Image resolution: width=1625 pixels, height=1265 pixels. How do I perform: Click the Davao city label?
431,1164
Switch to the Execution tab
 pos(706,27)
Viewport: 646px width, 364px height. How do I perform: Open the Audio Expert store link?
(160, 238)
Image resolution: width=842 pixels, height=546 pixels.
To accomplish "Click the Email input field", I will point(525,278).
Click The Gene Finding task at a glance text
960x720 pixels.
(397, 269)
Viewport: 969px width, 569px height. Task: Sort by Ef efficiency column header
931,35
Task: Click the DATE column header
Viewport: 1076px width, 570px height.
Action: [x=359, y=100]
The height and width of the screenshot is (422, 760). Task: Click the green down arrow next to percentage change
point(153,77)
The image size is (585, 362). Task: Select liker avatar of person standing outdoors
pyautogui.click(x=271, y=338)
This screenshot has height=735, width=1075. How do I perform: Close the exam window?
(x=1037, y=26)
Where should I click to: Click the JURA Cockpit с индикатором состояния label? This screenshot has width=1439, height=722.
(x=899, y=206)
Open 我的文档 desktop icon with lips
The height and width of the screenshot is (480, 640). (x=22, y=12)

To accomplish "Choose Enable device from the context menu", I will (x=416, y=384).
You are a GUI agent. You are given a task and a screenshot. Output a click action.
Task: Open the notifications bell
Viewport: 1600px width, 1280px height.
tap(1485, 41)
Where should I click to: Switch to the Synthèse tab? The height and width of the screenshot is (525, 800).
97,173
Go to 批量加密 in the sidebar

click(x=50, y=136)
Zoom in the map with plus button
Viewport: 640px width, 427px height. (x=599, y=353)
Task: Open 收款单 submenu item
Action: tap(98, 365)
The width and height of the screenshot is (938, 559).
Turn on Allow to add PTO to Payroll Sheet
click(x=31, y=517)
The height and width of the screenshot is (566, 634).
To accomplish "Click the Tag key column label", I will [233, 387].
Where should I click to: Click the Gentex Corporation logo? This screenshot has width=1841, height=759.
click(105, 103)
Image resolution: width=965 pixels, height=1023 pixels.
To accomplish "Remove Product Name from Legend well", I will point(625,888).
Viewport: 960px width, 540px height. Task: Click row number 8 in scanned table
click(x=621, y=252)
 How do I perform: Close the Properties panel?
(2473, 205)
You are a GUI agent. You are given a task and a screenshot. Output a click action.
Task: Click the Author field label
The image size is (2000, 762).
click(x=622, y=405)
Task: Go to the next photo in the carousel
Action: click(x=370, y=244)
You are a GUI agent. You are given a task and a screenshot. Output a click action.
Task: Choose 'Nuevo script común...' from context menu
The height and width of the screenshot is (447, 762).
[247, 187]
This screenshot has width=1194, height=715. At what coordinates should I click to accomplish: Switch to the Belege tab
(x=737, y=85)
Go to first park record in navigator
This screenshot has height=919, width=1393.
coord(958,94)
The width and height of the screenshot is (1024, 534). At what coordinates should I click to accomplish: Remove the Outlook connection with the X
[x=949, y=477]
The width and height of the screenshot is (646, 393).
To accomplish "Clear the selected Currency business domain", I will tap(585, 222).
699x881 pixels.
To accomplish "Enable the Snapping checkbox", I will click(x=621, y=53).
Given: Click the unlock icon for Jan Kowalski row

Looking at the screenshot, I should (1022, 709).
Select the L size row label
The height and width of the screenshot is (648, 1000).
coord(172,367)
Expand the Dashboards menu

§ WHAT IS EXPECTED
Produce a word-for-word restatement of all the records.

§ SOLVED PROBLEM
Image resolution: width=1625 pixels, height=1265 pixels. How do I perform: Click the Davao city label?
431,1164
Switch to the Execution tab
 pos(706,27)
Viewport: 646px width, 364px height. How do I perform: Open the Audio Expert store link?
(160, 238)
Image resolution: width=842 pixels, height=546 pixels.
To accomplish "Click the Email input field", I will point(525,278).
Click The Gene Finding task at a glance text
960x720 pixels.
(397, 269)
Viewport: 969px width, 569px height. Task: Sort by Ef efficiency column header
931,35
Task: Click the DATE column header
Viewport: 1076px width, 570px height.
Action: [x=359, y=100]
The height and width of the screenshot is (422, 760). Task: Click the green down arrow next to percentage change
point(153,77)
The image size is (585, 362). Task: Select liker avatar of person standing outdoors
pyautogui.click(x=271, y=338)
This screenshot has height=735, width=1075. How do I perform: Close the exam window?
(x=1037, y=26)
Where should I click to: Click the JURA Cockpit с индикатором состояния label? This screenshot has width=1439, height=722.
(x=899, y=206)
Open 我的文档 desktop icon with lips
The height and width of the screenshot is (480, 640). (x=22, y=12)

To accomplish "Choose Enable device from the context menu", I will (x=416, y=384).
You are a GUI agent. You are given a task and a screenshot. Output a click action.
Task: Open the notifications bell
Viewport: 1600px width, 1280px height.
tap(1485, 41)
Where should I click to: Switch to the Synthèse tab? The height and width of the screenshot is (525, 800).
97,173
Go to 批量加密 in the sidebar

click(x=50, y=136)
Zoom in the map with plus button
Viewport: 640px width, 427px height. (x=599, y=353)
Task: Open 收款单 submenu item
Action: tap(98, 365)
The width and height of the screenshot is (938, 559).
Turn on Allow to add PTO to Payroll Sheet
click(x=31, y=517)
The height and width of the screenshot is (566, 634).
To accomplish "Click the Tag key column label", I will [233, 387].
Where should I click to: Click the Gentex Corporation logo? This screenshot has width=1841, height=759.
click(105, 103)
Image resolution: width=965 pixels, height=1023 pixels.
To accomplish "Remove Product Name from Legend well", I will point(625,888).
Viewport: 960px width, 540px height. Task: Click row number 8 in scanned table
click(x=621, y=252)
 How do I perform: Close the Properties panel?
(2473, 205)
You are a GUI agent. You are given a task and a screenshot. Output a click action.
Task: Click the Author field label
The image size is (2000, 762).
click(x=622, y=405)
Task: Go to the next photo in the carousel
Action: click(x=370, y=244)
You are a GUI agent. You are given a task and a screenshot. Output a click action.
Task: Choose 'Nuevo script común...' from context menu
The height and width of the screenshot is (447, 762).
[247, 187]
This screenshot has width=1194, height=715. At what coordinates should I click to accomplish: Switch to the Belege tab
(x=737, y=85)
Go to first park record in navigator
This screenshot has height=919, width=1393.
coord(958,94)
The width and height of the screenshot is (1024, 534). At what coordinates should I click to accomplish: Remove the Outlook connection with the X
[x=949, y=477]
The width and height of the screenshot is (646, 393).
To accomplish "Clear the selected Currency business domain", I will tap(585, 222).
699x881 pixels.
To accomplish "Enable the Snapping checkbox", I will click(x=621, y=53).
Given: Click the unlock icon for Jan Kowalski row

Looking at the screenshot, I should (1022, 709).
Select the L size row label
The height and width of the screenshot is (648, 1000).
coord(172,367)
Expand the Dashboards menu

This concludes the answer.